Gunnarstranda se levantó y miró a Emmanuel Folke Jespersen con un gesto de disculpa. Luego salió al pasillo para poder hablar sin que lo molestaran.
—¿Qué tal ha ido?
—No ha soltado prenda.
—¿Le has contado que su compañero sentimental se tira desde hace tres años una vez por semana a la viuda Jespersen?
—Sí, claro, pero ni por esas. Eyolf y él estuvieron el viernes, día 13, follando hasta muy entrada la noche. Luego, hacia las seis de la mañana, se durmieron, rendidos.
—¿Crees que miente?
—Ni idea. No las tengo todas conmigo. También le he dicho que su testimonio no sería utilizado, pero eso tampoco ha servido de nada.
—¿No se ha quedado boquiabierto cuando le has hablado de la vida sexual de la viuda?
—En absoluto. Por eso no estoy nada seguro. En su opinión, Eyolf y él tienen total libertad en esas cuestiones. Llevan un año viviendo juntos. Y él siempre ha sabido que Eyolf tenía una amante. Dice que los dos estaban intentando encontrarse a sí mismos. Luego me ha soltado un rollo acerca de la búsqueda de la identidad sexual; dice que ese es el gran problema de Eyolf. Si me lo preguntas, te diré que se ha mostrado un tanto escurridizo.
—Vale —dijo Gunnarstranda, y quiso dar por concluida la conversación.
—Hay otra cosa más —se apresuró a decir Frølich.
—Dispara.
—Alguien ha roto el precinto del negocio.
—¿De qué negocio?
—De la tienda de antigüedades, en Thomas Heftyes Gate. El precinto está roto.
—¿Un robo?
—No; sencillamente alguien tenía una llave. Han desaparecido nuestras tiras de plástico y el precinto.
—Te veo allí a las… —Gunnarstranda miró el reloj—. Dentro de media hora —dijo, e interrumpió la comunicación.
La gata de Emmanuel Folke Jespersen se había adueñado de su sitio en el sillón.
—¿Qué fue de Amalie Bruun después de la guerra? —preguntó el comisario desde la puerta.
—No tengo ni idea.
—Klaus Fromm estuvo arrestado aquí en Noruega después de la guerra. ¿Qué hizo su mujer?
—No lo sé.
—Pues es muy raro… sabiendo como sabe tanto de la historia.

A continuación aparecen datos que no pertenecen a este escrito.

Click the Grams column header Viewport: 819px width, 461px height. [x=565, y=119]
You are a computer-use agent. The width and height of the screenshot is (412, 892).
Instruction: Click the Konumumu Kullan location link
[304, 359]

Emmanuel meneó lentamente la cabeza.
—Los principios de la paz fueron una época feliz, pero reinaba el caos. Después de la guerra no pensé mucho en Amalie. Creo que no le había dedicado ni un solo pensamiento hasta que usted me enseñó su foto.
—De nuevo tengo la impresión de que nos movemos en un terreno en el que usted considera oportuno ocultar las respuestas adecuadas.
—No tengo ni idea de lo que ha sido de ella. Si me lo pregunta ante el tribunal, obtendrá la misma respuesta.
—¿La ha visto alguna vez desde entonces?
—No. No la he visto ni a ella ni a Fromm desde el 8 de mayo de 1945.